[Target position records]
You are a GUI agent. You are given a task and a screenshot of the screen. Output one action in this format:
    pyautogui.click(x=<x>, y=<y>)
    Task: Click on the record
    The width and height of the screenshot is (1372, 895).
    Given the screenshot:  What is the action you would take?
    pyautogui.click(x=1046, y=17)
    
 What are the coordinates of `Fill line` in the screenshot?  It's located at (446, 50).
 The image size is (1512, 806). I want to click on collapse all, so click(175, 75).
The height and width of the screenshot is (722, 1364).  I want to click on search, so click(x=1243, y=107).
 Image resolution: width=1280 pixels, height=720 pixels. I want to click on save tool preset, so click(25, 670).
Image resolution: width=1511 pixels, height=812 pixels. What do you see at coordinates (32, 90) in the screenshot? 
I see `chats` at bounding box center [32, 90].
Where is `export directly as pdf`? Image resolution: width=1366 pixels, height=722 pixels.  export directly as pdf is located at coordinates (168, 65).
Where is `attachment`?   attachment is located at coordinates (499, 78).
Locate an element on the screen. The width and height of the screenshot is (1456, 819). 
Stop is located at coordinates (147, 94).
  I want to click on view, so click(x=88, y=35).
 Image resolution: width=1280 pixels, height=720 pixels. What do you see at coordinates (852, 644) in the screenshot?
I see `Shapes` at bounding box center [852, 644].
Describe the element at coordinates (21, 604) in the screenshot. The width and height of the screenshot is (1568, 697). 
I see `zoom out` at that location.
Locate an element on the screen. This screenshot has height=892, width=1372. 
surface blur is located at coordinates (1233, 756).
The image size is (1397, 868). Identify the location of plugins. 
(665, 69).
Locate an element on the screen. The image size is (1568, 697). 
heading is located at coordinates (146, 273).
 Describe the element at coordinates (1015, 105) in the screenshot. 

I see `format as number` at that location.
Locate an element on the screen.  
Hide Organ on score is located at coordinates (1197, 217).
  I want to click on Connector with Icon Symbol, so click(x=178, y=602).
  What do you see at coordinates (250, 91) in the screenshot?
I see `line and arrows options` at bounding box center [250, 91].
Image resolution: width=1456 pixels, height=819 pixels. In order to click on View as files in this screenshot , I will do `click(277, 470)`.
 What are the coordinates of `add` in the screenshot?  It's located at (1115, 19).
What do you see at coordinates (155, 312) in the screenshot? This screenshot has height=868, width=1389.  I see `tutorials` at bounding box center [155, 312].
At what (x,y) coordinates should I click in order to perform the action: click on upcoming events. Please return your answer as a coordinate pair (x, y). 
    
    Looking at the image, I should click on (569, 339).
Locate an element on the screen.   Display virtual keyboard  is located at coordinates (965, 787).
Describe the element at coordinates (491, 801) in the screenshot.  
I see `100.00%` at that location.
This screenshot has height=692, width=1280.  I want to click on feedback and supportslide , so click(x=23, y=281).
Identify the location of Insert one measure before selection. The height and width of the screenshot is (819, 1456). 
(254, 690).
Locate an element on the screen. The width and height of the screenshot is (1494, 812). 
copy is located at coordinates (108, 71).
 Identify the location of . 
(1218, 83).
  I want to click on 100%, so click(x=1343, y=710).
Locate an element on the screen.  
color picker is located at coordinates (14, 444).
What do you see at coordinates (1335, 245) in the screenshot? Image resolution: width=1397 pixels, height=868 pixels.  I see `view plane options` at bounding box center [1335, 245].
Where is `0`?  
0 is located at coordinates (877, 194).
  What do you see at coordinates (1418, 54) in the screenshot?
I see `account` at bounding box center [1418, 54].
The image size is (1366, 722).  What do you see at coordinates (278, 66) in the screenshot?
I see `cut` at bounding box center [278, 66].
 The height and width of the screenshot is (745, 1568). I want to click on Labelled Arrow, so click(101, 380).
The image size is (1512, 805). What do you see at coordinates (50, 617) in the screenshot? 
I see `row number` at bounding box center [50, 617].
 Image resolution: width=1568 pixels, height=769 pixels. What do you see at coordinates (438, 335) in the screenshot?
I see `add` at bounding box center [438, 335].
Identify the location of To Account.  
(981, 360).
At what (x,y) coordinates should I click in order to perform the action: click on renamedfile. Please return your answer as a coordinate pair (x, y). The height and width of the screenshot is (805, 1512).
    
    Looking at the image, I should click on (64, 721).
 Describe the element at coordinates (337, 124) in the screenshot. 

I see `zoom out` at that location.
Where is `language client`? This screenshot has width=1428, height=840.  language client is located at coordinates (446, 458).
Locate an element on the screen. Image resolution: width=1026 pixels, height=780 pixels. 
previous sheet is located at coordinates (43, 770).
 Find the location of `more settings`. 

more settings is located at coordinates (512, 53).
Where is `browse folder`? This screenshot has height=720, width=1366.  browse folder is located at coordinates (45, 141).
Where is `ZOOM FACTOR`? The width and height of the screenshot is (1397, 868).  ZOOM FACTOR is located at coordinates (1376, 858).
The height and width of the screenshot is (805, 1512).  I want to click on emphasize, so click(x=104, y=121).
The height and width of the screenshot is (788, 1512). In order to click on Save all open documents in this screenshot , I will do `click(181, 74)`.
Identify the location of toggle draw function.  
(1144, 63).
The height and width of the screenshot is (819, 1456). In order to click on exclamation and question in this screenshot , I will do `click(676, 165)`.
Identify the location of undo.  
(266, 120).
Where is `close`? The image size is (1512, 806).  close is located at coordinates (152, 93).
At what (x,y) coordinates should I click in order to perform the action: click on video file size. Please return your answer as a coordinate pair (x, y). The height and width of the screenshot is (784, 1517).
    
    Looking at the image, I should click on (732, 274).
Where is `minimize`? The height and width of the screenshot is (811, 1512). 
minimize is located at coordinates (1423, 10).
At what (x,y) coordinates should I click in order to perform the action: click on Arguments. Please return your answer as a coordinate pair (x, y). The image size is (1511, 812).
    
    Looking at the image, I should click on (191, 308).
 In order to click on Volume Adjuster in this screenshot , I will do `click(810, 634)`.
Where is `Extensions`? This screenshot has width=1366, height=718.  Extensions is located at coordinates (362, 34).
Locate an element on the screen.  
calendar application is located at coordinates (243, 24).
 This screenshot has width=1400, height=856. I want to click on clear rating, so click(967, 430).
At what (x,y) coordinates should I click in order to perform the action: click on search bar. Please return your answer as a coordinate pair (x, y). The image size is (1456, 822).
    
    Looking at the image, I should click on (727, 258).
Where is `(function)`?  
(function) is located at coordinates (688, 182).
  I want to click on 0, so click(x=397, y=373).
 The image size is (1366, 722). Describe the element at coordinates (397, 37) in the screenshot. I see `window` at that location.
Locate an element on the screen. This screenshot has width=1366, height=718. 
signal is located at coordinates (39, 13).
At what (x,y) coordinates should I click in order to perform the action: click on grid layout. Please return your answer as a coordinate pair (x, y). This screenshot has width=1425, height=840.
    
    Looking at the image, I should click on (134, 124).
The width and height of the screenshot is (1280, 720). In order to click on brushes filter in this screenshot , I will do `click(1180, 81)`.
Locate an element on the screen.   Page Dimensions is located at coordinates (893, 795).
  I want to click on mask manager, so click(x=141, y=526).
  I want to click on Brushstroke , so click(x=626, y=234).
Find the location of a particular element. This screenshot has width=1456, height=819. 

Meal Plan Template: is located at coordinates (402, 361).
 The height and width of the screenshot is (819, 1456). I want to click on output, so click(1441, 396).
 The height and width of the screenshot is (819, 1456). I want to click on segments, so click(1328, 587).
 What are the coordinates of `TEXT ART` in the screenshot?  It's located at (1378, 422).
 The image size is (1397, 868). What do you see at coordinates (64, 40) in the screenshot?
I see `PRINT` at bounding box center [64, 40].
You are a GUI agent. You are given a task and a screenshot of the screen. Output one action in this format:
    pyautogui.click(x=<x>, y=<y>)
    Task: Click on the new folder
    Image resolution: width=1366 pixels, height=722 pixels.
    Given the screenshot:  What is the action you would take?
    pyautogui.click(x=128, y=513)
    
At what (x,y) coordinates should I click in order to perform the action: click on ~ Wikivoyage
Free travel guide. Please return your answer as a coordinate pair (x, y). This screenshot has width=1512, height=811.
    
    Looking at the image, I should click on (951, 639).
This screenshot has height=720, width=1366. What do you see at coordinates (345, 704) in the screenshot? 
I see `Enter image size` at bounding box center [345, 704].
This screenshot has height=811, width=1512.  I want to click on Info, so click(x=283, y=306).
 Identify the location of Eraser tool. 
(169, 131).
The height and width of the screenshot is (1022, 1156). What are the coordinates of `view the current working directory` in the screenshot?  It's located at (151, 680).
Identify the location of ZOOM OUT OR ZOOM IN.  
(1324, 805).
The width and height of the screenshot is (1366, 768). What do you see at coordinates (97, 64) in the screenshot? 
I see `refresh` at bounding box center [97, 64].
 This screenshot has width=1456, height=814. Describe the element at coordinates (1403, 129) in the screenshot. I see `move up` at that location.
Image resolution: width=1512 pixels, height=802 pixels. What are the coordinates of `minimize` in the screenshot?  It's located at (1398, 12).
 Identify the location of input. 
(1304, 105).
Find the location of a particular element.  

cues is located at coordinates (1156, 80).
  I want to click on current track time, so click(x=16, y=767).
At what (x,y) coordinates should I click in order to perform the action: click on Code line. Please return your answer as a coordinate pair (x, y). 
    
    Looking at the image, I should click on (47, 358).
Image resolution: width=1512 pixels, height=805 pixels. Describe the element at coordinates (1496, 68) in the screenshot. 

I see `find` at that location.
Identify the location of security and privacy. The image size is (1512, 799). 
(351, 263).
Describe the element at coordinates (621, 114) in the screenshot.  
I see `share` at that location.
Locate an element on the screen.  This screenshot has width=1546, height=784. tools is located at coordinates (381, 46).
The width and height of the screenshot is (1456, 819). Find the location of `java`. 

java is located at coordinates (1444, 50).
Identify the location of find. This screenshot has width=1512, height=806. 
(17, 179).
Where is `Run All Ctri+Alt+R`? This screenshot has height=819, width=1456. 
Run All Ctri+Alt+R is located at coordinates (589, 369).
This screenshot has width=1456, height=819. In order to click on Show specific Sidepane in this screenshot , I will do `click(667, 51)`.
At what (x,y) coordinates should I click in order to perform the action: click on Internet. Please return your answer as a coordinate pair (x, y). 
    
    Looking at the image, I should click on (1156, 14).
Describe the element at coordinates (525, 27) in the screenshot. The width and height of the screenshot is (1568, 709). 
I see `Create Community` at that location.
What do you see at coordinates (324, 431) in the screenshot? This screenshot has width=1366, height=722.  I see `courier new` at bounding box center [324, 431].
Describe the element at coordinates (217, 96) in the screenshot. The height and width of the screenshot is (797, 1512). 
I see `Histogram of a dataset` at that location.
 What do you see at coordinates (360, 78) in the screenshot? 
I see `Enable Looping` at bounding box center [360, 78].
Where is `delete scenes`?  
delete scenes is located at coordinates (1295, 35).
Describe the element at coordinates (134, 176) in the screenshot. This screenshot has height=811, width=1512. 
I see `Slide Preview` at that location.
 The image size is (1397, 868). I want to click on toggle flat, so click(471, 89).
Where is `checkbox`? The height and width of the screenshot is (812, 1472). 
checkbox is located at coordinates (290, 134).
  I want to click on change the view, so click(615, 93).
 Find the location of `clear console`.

* What is being asked
Reproduce the stretch from the line containing "This screenshot has height=692, width=1280." through the line containing "What do you see at coordinates (1335, 245)", with "Identify the location of" renamed to "Give the location of" and everything else left unchanged.

* Finished task
This screenshot has height=692, width=1280.  I want to click on feedback and supportslide , so click(x=23, y=281).
Give the location of Insert one measure before selection. The height and width of the screenshot is (819, 1456). 
(254, 690).
Locate an element on the screen. The width and height of the screenshot is (1494, 812). 
copy is located at coordinates (108, 71).
 Give the location of . 
(1218, 83).
  I want to click on 100%, so click(x=1343, y=710).
Locate an element on the screen.  
color picker is located at coordinates (14, 444).
What do you see at coordinates (1335, 245) in the screenshot? Image resolution: width=1397 pixels, height=868 pixels.  I see `view plane options` at bounding box center [1335, 245].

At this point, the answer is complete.